あっさり端的に言うと、私は「意識高い系」と呼ばれる人たちが苦手だという話をしたいのであります。
誤解しないでいただきたいのは、「意識が高い人」は素晴らしいと思う。ただ黙々と成果に向かう様は実に格好良い。
私が言うのは「高い系!」。「高い風(ふう)」の方がニュアンス的には正しいのかもしれない。
言うまでもなく、これはあくまでも「私が思っているソレ」に関するお話です。

デザインの学習を進めていると、同じ時期に始めた人の中でも意識が大きく分かれてくる。
これに関しては、まぁ至って普通のことだ。
同じ時給でもめちゃくちゃ丁寧に仕事をする人もいれば、びっくりするほど怠ける人もいる。それと同じ様なものだから。
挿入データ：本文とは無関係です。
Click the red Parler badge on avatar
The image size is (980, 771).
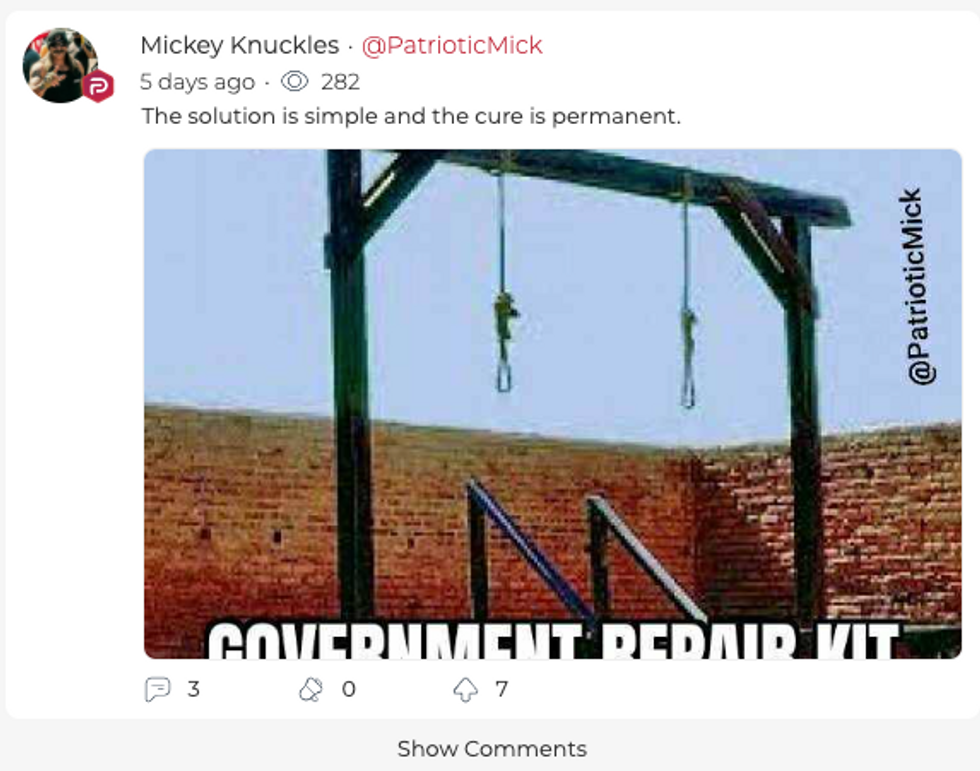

先にお話しした通り、私には「何が何でもこれをモノにして将来IT業界で活躍するぞい!」という意気込みがなく、むしろ高みを目指している人とは出来るだけ交流を避けたい。
何故なら、「意識高い風(こっちの方がいいや)」の人は、その風をこちらに送り込んでこようとするから。それもそこそこ強風で。
彼らはあらゆるサイトや技術書から学んだ最先端の知識を私に披露してくる。
そして、「君、そんなんじゃなかったじゃん…」と喉元まで出かかる程、決まって!もう超決まって!「日本人か貴様は!大和魂どこやった!」と叫びたくなるほど、横文字を乱用するのだ。

ブラッシュアップ!
ウィンウィン!
スキル!
キャッチアップ!
アサイン!
コミット!
ジョイン!
フィードバック!
アウトプット!

サラッと言っているつもりなんだろうけど、どうにも違和感が拭えず喉の奥がかゆくなる。
そして、それらの単語を聞くたびに「で、その呪文はMPいくつ消費するの?」と私の胸中に住むネズミちゃん(4才)が喚くのだ。

私がスクールに通って学んだ一番大きなこと。
それは、デザインの手法や様式ではない。
じゃあ何なのよと問われれば、こうお答えするわ。

“出来る人が出来ない人に合わせて世の中は回っている”ということ

これ!
実例をあげると、例えば私たちが日々息をする様に利用しているYouTubeやTwitter。
これらは、プログラミング技術と先見の明を兼ね備えたプログラマーが「そうでない人」に合わせて作った、極めて直感性に優れたアプリです。
もし、これが玄人にしか理解できない様なシステムで、何かひとつを呟くにもいくつかのコードを掻い潜り、一文字でも入力ミスをおかそうものならすぐエラー!という仕様であったら、きっと利用者のほとんどは脱落、というか始めから使おうともしなかったことでしょう。
でも、彼らは弱者に優しい。「そうしなければお金にならない」というのももちろんあるでしょうが、私の様なメカ音痴にでも簡単に利用出来るくらい、仕様を分かりやすくしてくれているのですから。
私にとっては、彼らの様な人こそ本物の「意識高い系」。
ある程度プログラミングを学んだ人からすると、Twitterの様なアプリを開発するのは全く難しくないみたいですが、私からすれば即白旗案件なのでお許しを。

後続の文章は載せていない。